PROBLEM DESCRIPTION:
Reproduce word for word the lines of the data below, beginning with the line that contains "You are a GUI" and stopping after the line that contains "Image resolution: width=627".

Recorded data:
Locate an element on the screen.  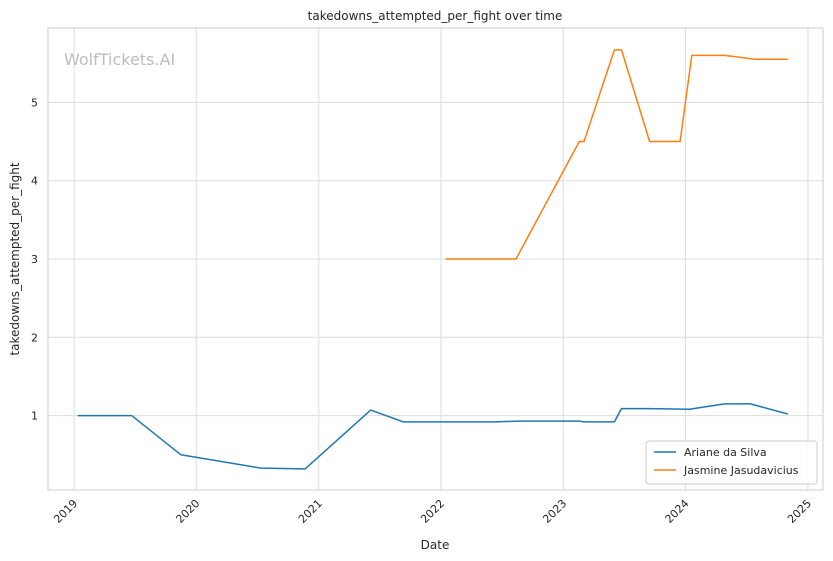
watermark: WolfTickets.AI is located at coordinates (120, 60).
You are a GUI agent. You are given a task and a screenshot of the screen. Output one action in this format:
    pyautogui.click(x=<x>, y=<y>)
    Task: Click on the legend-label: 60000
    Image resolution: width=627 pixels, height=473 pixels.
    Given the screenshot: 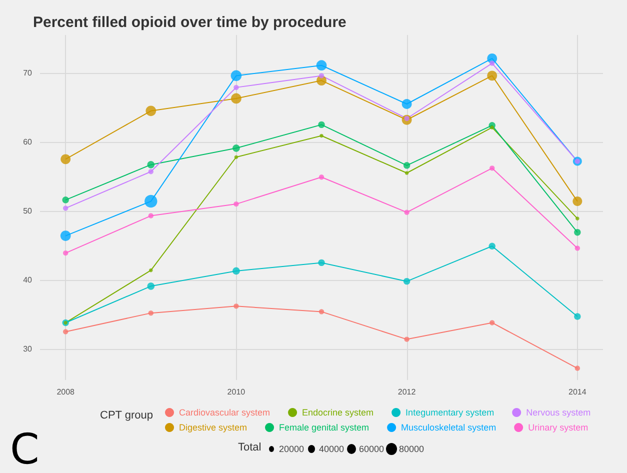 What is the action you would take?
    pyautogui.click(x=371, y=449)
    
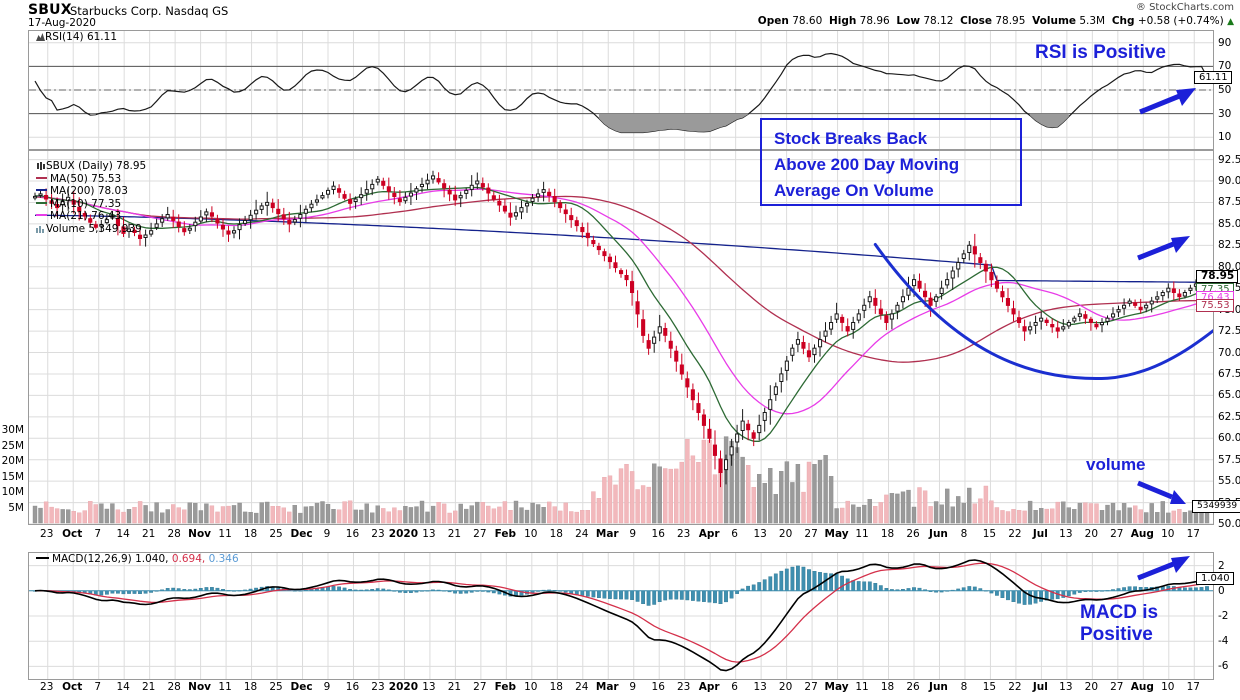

REPLY:
You are a GUI agent. You are given a task and a screenshot of the screen. Output one action in this format:
    pyautogui.click(x=<x>, y=<y>)
    Task: Click on the legend-label: 60000
    Image resolution: width=627 pixels, height=473 pixels.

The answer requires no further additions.